• **READING TEXT**

Post-order traversal is good for things like evaluating expressions,
where you need to evaluate the children before you can evaluate the
parent.

Pre-order traversal is good for things like rewriting trees from the top
down, but your rewrite rules need to be defined in terms of
sub-expression trees. So, for example, you might have a complex
expression and seek to rewrite it into a simpler form. This is an
example of a **rewrite system**. A rewrite system is a set of rules that
transform expressions into other expressions. For instance, suppose that
we add a ``0`` to a variable ``x`` in the expression tree. We know that
``x + 0`` is the same as ``x``, so we could add a rewrite rule that maps
the sub-tree ``(+ x 0)`` to ``x``. We could add many rewrite rules to
implement, for instance, algebraic simplification (``simplify``), or
implement a compiler (``compile``) that translates the tree into a
different form that could be evaluated by a different set of rewrite
rules. Or, the compiler could be an optimizing compiler that rewrites
the tree into a form that is more efficient to evaluate, like replacing
a multiplication by a power of two with a shift or getting rid of no-op
operations like adding zero.

Alternative Way To Construct Expression Trees
---------------------------------------------

We imported from a ``dict`` (or JSON) representation of the expression
tree. This is a common way to construct trees from data, and it is also
a common way to serialize trees to disk or to send them over the
network.

Howerver, we can also construct the tree directly using the ``TreeNode``
class.

.. code:: ipython3

    root = TreeNode(name="+", value="+", type="op")
    root_1 = TreeNode(name="max", value="max", type="op", parent=root)
    root_2 = TreeNode(name="+", value="+", type="op", parent=root)
    root_1_1 = TreeNode(name="+", value="+", type="op", parent=root_1)

• **DATASET EXTRACT**

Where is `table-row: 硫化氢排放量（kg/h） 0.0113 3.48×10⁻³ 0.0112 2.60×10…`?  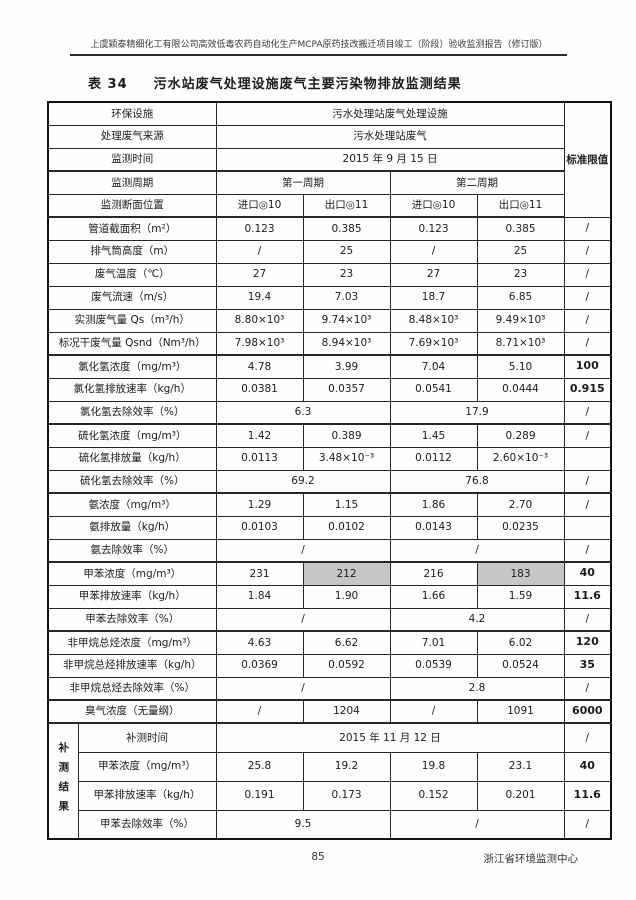
table-row: 硫化氢排放量（kg/h） 0.0113 3.48×10⁻³ 0.0112 2.60×10… is located at coordinates (330, 458).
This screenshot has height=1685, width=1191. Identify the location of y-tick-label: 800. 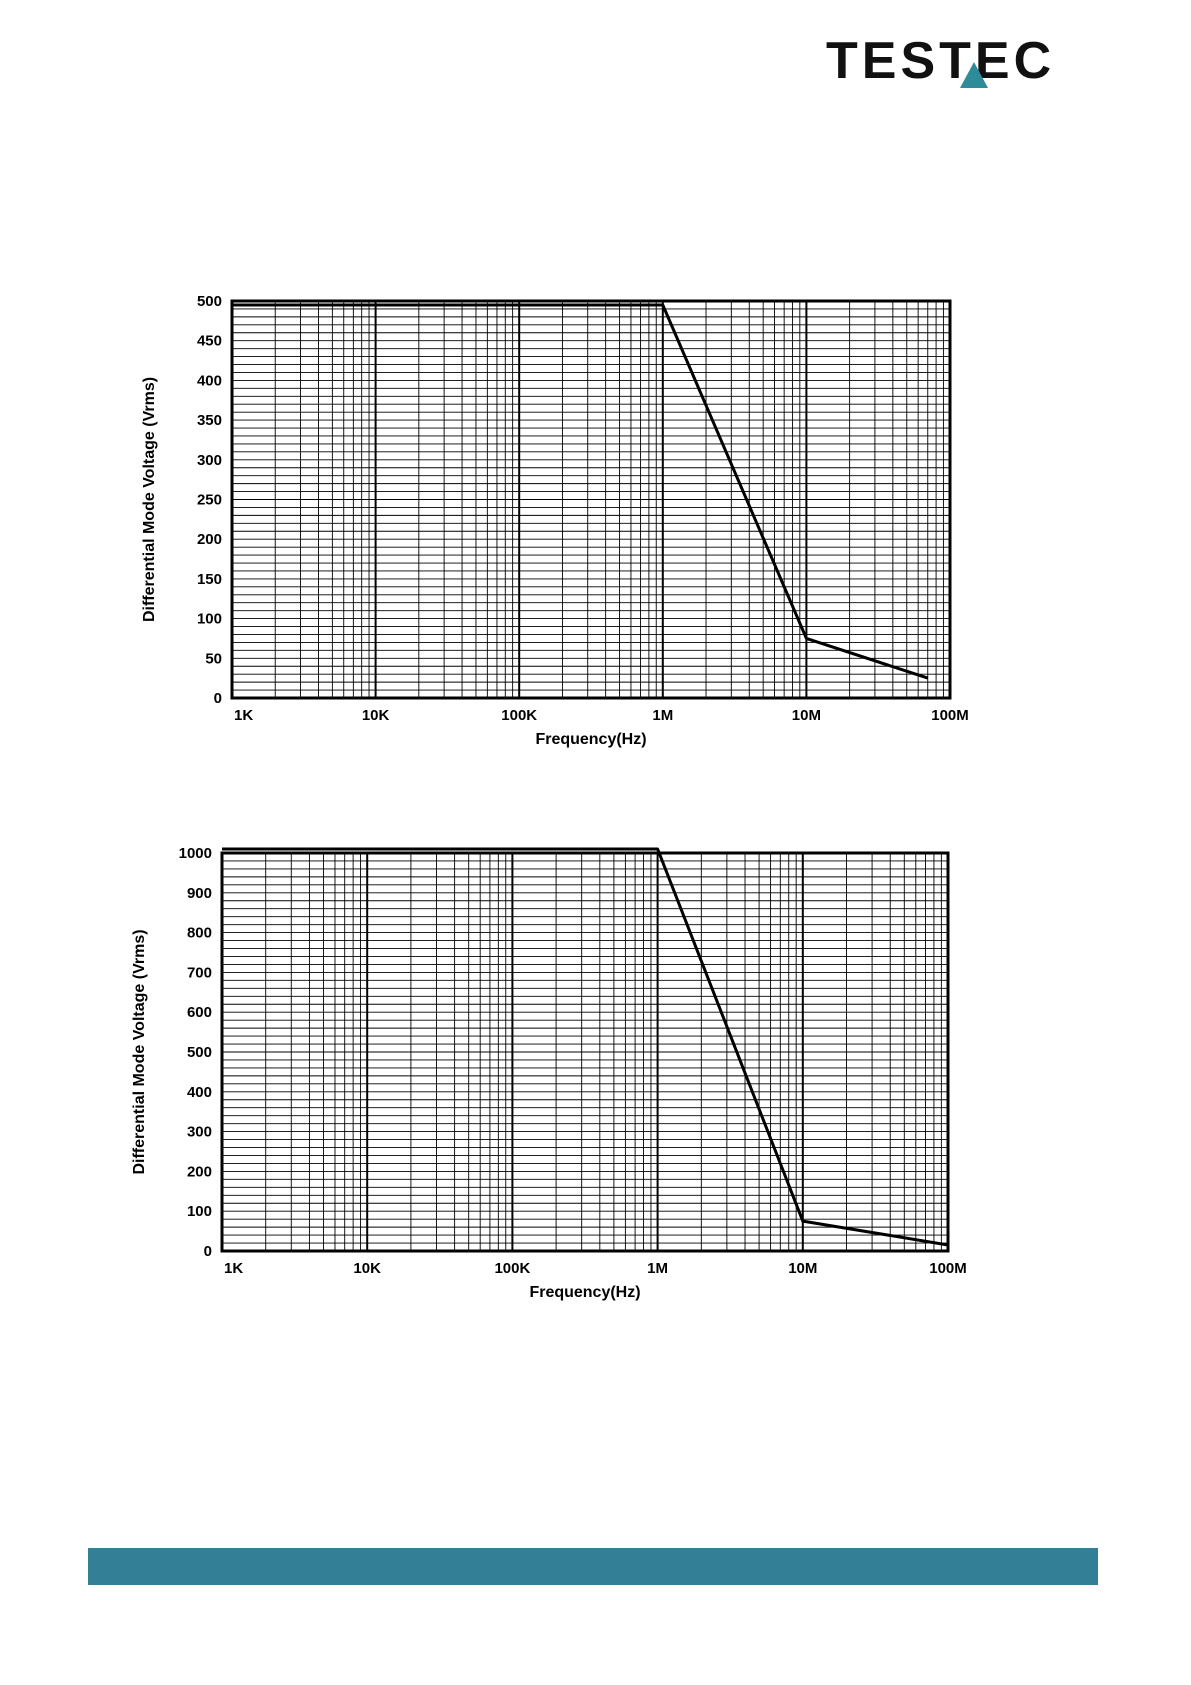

• **REQUIRED TASKS**
1. In the expression-tree text, which sub-tree does the example rewrite rule map to `x`?
2. Can you resume the expression-tree text after its last line and carry it forward?

• **RESPONSE LIST**
1. The sub-tree `(+ x 0)`.

2.
    root_1_1_1 = TreeNode(name="var", value="x", type="var", parent=root_1_1)
    root_1_1_2 = TreeNode(name="const", value=1, type="const", parent=root_1_1)
    root_2_1 = TreeNode(name="max", value="max", type="op", parent=root_2)
    root_2_1_1 = TreeNode(name="var", value="x", type="var", parent=root_2_1)
    root_2_1_2 = TreeNode(name="var", value="y", type="var", parent=root_2_1)
    root_2_2 = TreeNode(name="const", value=3, type="const", parent=root_2)
    root_2_3 = TreeNode(name="var", value="y", type="var", parent=root_2)

Let’s evaluate this tree to see if it gives the same result as the
previous expression tree.

.. code:: ipython3

    result = Eval(False)(flat_expr, ctx)
    print(result.payload)


.. parsed-literal::

    {'type': 'const', 'value': 9}


Conclusion
----------

We have explored the idea of expression trees and how they relate to our
tree structures, namely ``TreeNode`` and ``FlatForestNode``, and how to
evaluate the expression trees by rewriting the nodes in post-order
traversal.

The ``TreeNode`` structure is a general-purpose tree structure that is
fast and efficient for these kinds of operations. The ``FlatForestNode``
structure is a more specialized structure that is more convenient for
relatively flatter data, like conversation logs.